Exercice court 1: Extrayez sans modification les lignes des enregistrements, depuis celle qui contient « Task: Open the Hilfe menu » jusqu'à la fin des enregistrements, ces deux limites incluses. N'incluez pas les images dans la réponse.

Extrait du texte:
'''
The Murderer
Noir les horreurs [1].
Na Hon-jin avait fait sensation en 2007 avec son premier film, The Chaser. L’essai restait à être transformé. Lorsque je l’avais interviewé, les réponses du réalisateur étaient restées évasives. Cette réussite allait-elle rester sans lendemain ? Même si The Murderer n’est pas un film parfait, une intrigue un peu trop confuse à la fin notamment, il n’en est rien. Le réalisateur coréen est clairement passé à la vitesse supérieure. Si, comme dans The Chaser, la poursuite est au cœur du film, ce dernier a pris une autre dimension.
The Murderer est évidemment un polar, mais aussi un mélodrame (même si les femmes sont pratiquement absentes de l’écran, elles sont au cœur des motivations de plusieurs personnages clés) et un film "politique". Ce n’est sans doute pas par hasard que les nombreux meurtres du film ont pour origine la décision d’un banquier.
Gu-Nam travaille comme chauffeur de taxi dans la ville chinoise de Yanji, où vit une importante communauté de chinois d’origine coréenne. Ils sont surnommés les joseonjok par les coréens du sud. Il a emprunté 60 000 yuans pour payer le visa permettant à sa femme d’aller travailler en Corée du Sud, mais ne reçoit plus de nouvelles d’elle. Il doit rembourser ce prêt, mais l’argent qu’il gagne la journée, il le perd le soir en jouant au Mah-jong. Les gros bras du prêteur viennent régulièrement lui frotter les côtes pour lui rappeler sa dette. Après une bagarre dans un bar, un caïd local le remarque et lui propose de rembourser son prêt s’il va tuer quelqu’un en Corée du Sud. Gu-Nam accepte le contrat car ce voyage lui permettra aussi de savoir ce qu’il est advenu de sa femme. Sans le savoir, il vient de mettre le doigt dans un engrenage dont il n’a aucune idée des conséquences.
Dès le début, Na-Hon-jin inscrit son film dans l’environnement poisseux et misérable de ces coréens d’outre-Mer Jaune, avec ses immeubles délabrés, son marché aux chiens… Une ambiance glauque dont ne se départira pas le film. Les films "nihilistes" m’exaspèrent habituellement car on sent trop les gimmicks de scénario. Mais ici le désespoir s’inscrit dans la logique de l’histoire.
'''
Exercice court 2: Indiquez si les affirmations (a), (b) et (c) concordent avec la critique de The Murderer, en répondant par oui ou par non et en citant les mots décisifs de la critique. (a) Gu-Nam a emprunté 60 000 yuans pour le visa de sa femme. (b) Na Hon-jin s'est fait remarquer en 2005 avec The Chaser. (c) Les femmes occupent une large place à l'écran.

Données d'entrée:
'''
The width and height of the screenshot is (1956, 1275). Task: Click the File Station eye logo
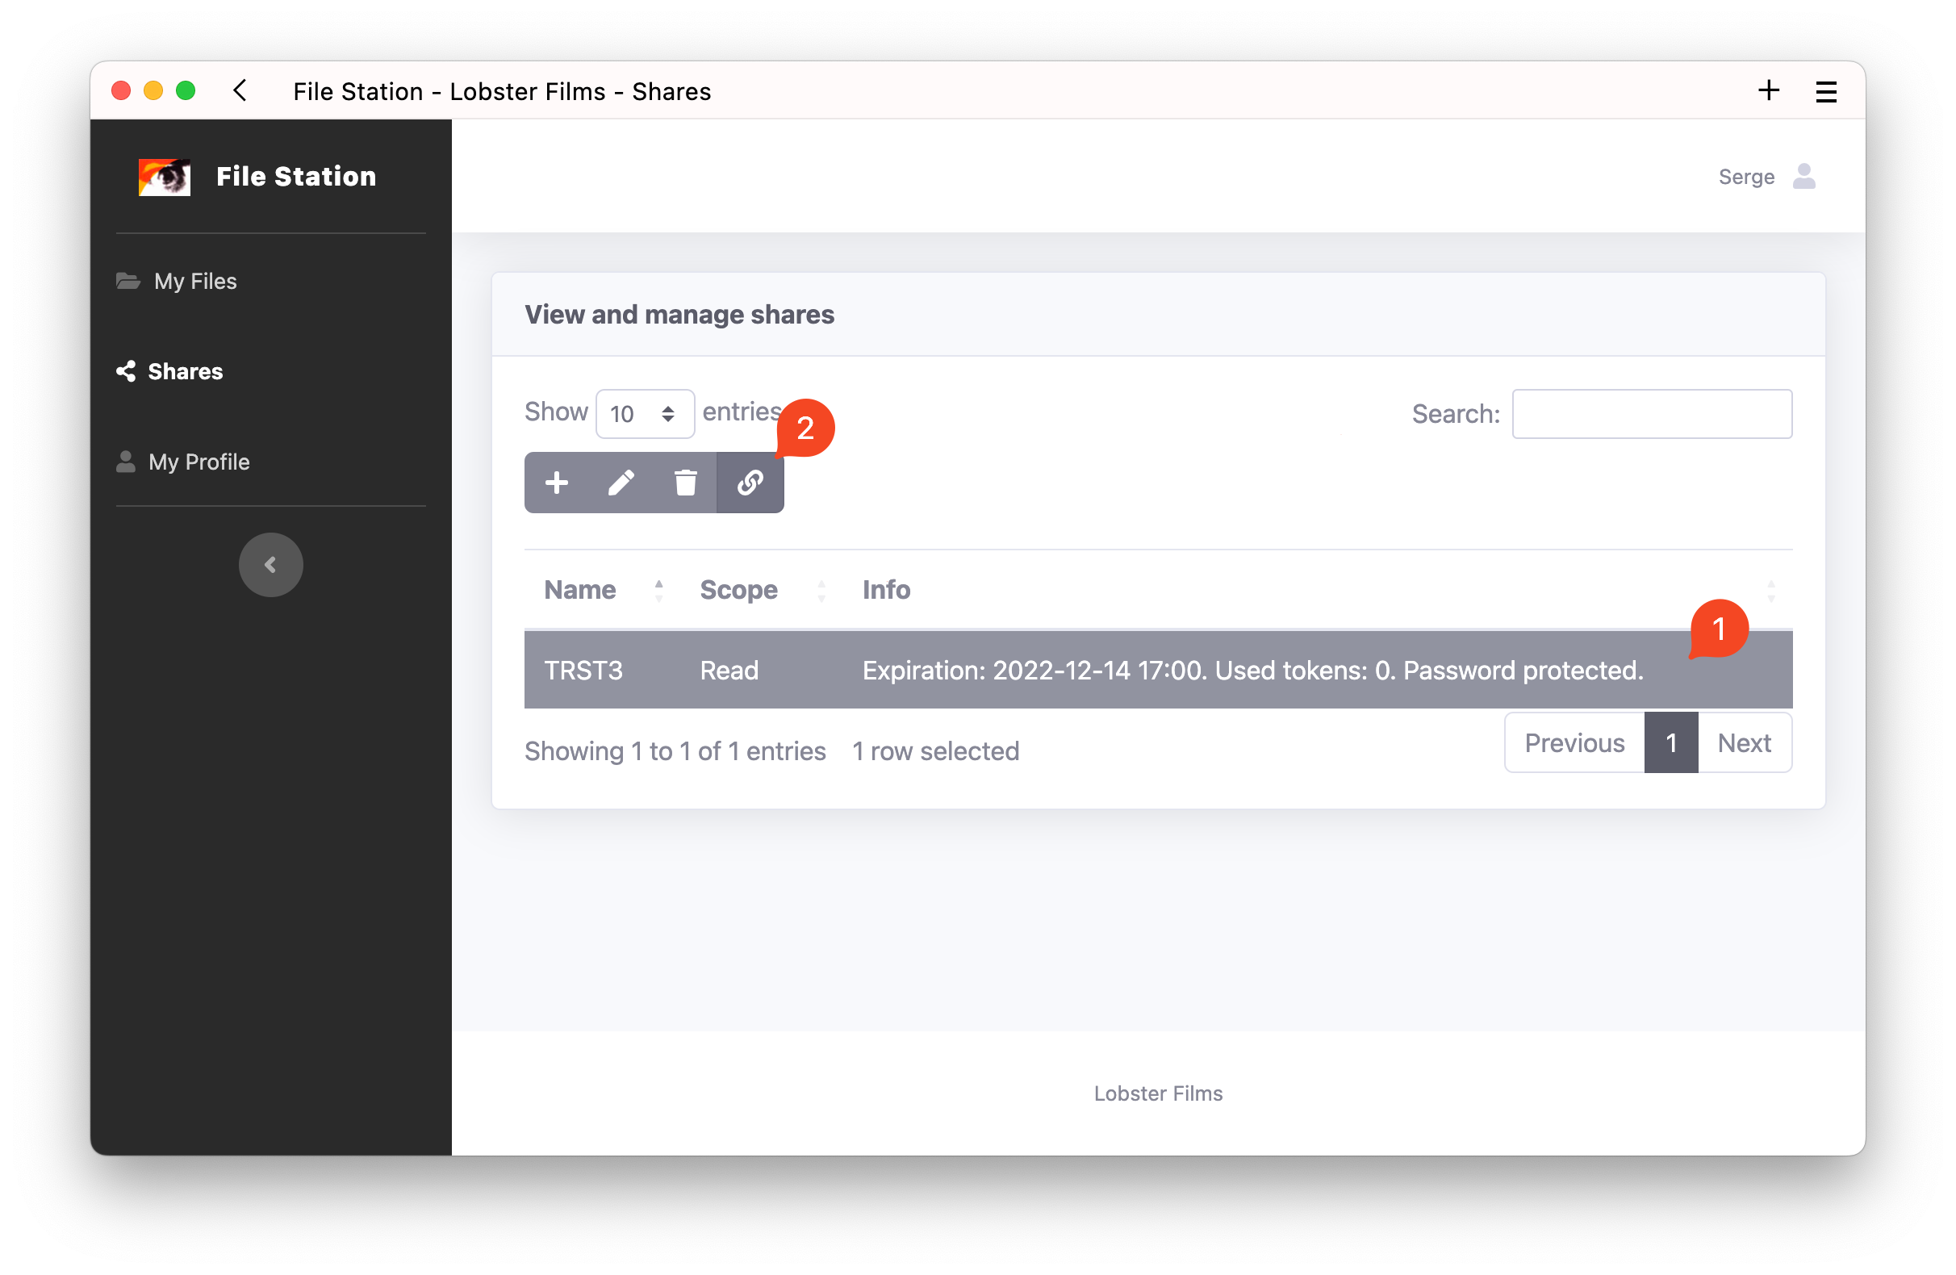tap(164, 177)
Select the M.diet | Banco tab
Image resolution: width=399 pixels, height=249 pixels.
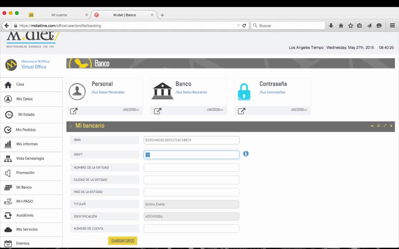[x=125, y=15]
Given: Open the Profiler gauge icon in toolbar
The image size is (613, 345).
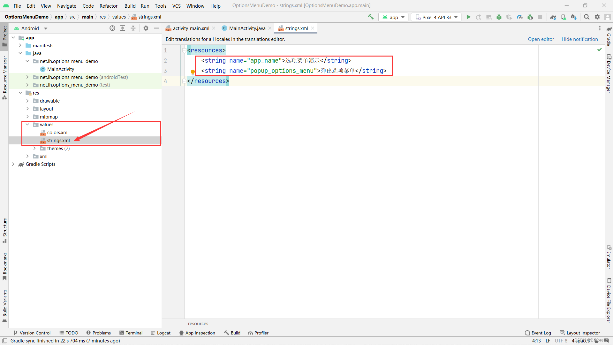Looking at the screenshot, I should pyautogui.click(x=520, y=17).
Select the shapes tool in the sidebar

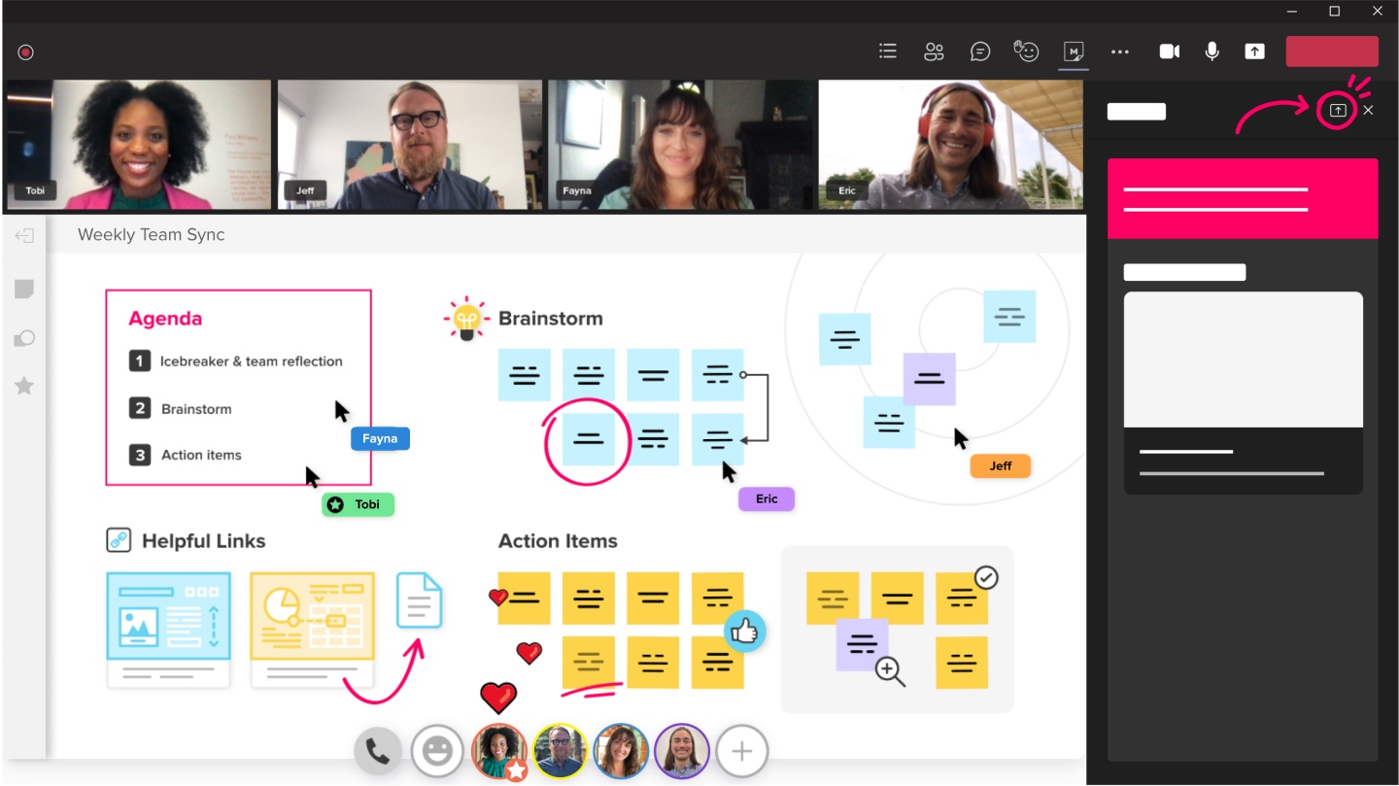23,337
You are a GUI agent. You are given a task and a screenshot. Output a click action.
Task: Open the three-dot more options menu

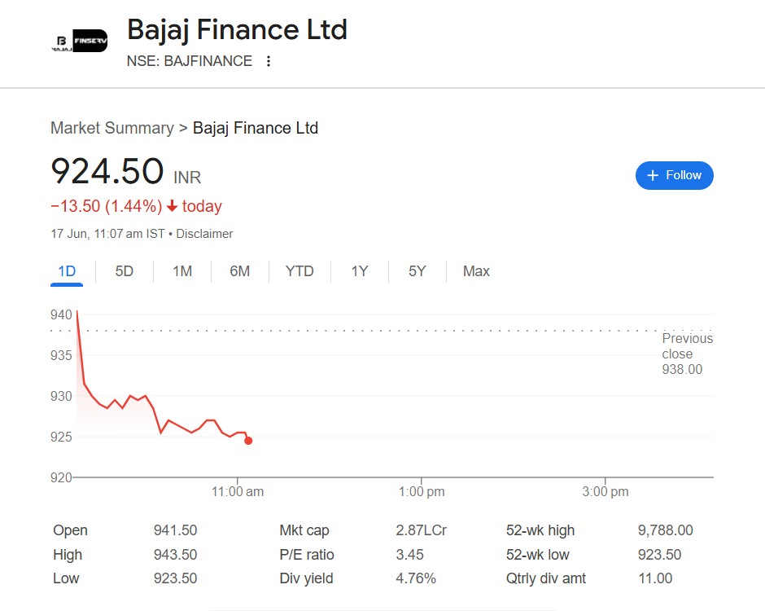pos(269,61)
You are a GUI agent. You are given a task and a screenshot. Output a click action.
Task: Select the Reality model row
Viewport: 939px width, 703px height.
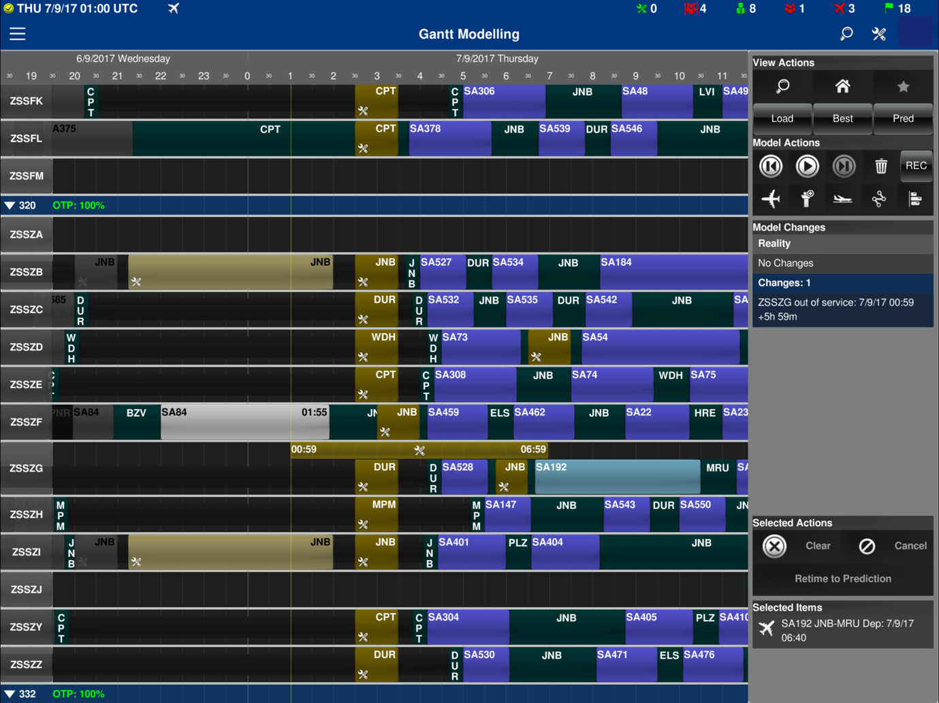[x=842, y=244]
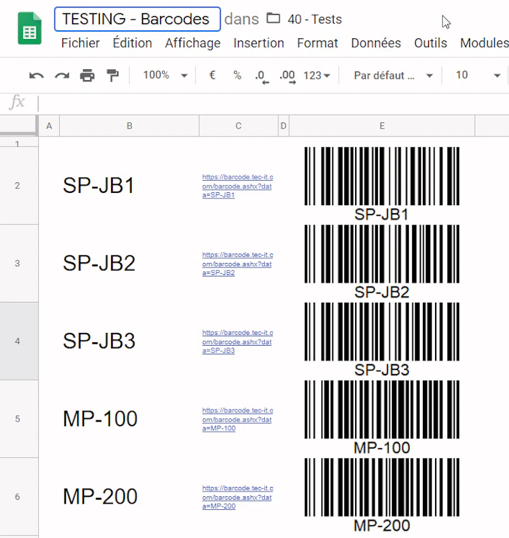Click the redo arrow icon
Viewport: 509px width, 538px height.
62,75
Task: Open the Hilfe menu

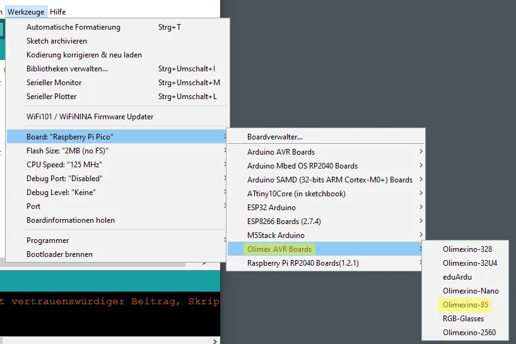Action: (57, 11)
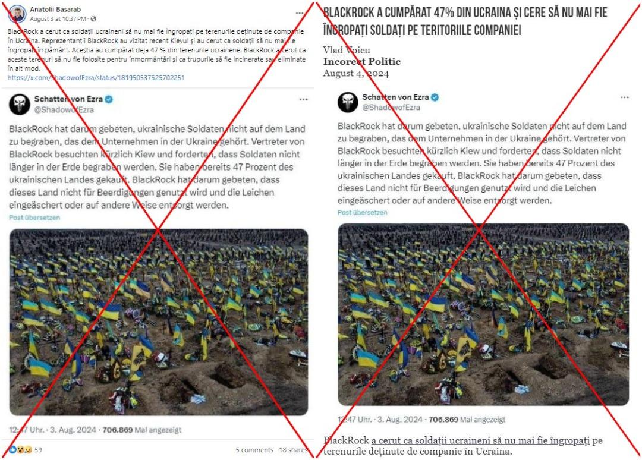
Task: Click the '18 shares' count
Action: (293, 450)
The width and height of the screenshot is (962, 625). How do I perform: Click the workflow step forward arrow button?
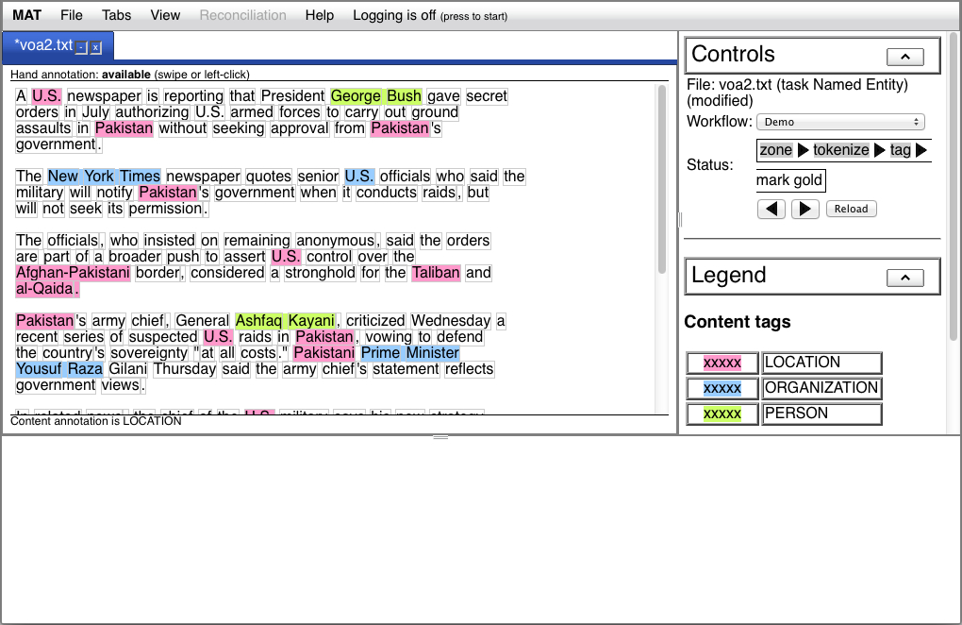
'''
Corrigé rédigé 1:
Task: Open the Hilfe menu

Action: (57, 11)
Task: Click the '18 shares' count
Action: (293, 450)
The width and height of the screenshot is (962, 625). How do I perform: Click the workflow step forward arrow button?

Corrigé rédigé 2:
(a) Oui : « Il a emprunté 60 000 yuans pour payer le visa permettant à sa femme d’aller travailler en Corée du Sud ».
(b) Non : « Na Hon-jin avait fait sensation en 2007 avec son premier film, The Chaser. »
(c) Non : « même si les femmes sont pratiquement absentes de l’écran ».